### Data shown
BEGIN

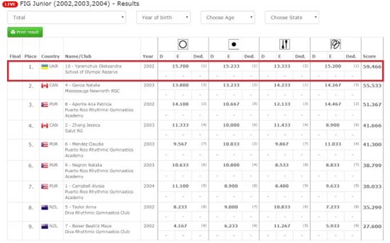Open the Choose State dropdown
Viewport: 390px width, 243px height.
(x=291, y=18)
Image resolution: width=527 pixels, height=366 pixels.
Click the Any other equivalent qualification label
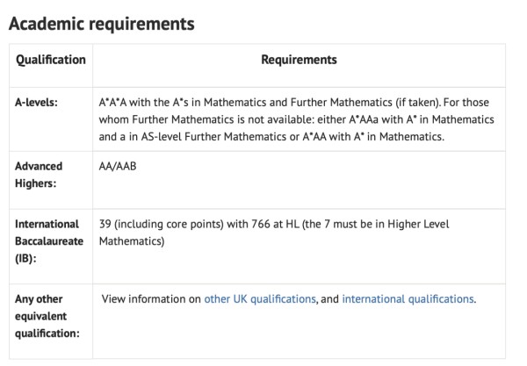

END
BEGIN

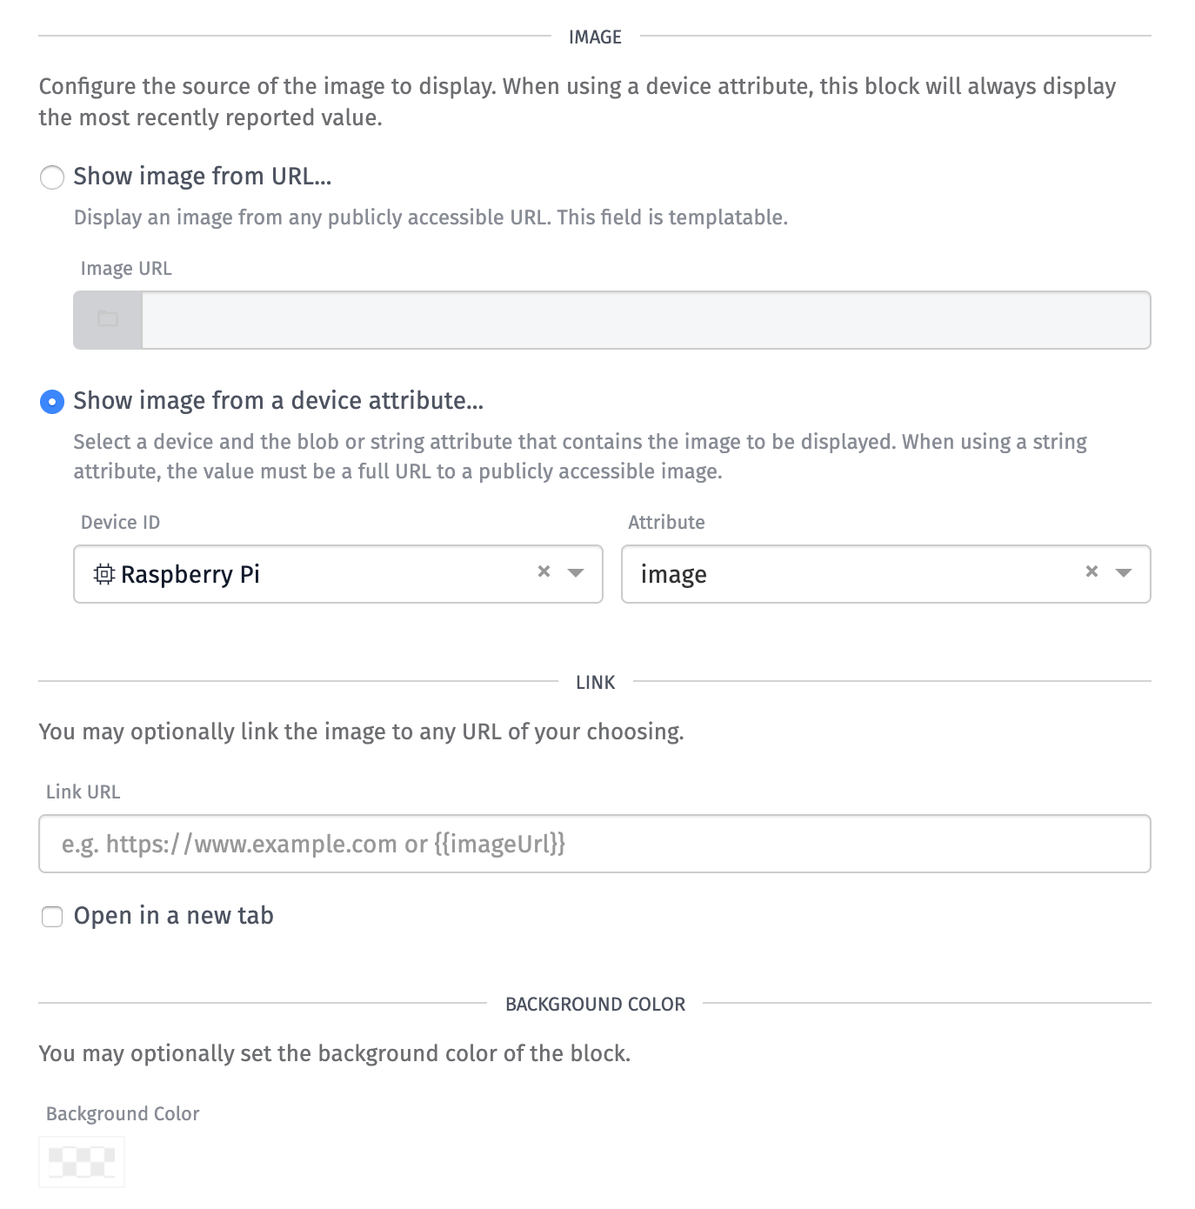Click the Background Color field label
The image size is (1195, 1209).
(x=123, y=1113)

END

### Exercise description
Your answer should be the lines above, from the line containing "Image resolution: width=527" up to and including the line containing "Click the Any", reproduced exactly and with nothing else.

### Solution for this task
Image resolution: width=527 pixels, height=366 pixels.
Click the Any other equivalent qualification label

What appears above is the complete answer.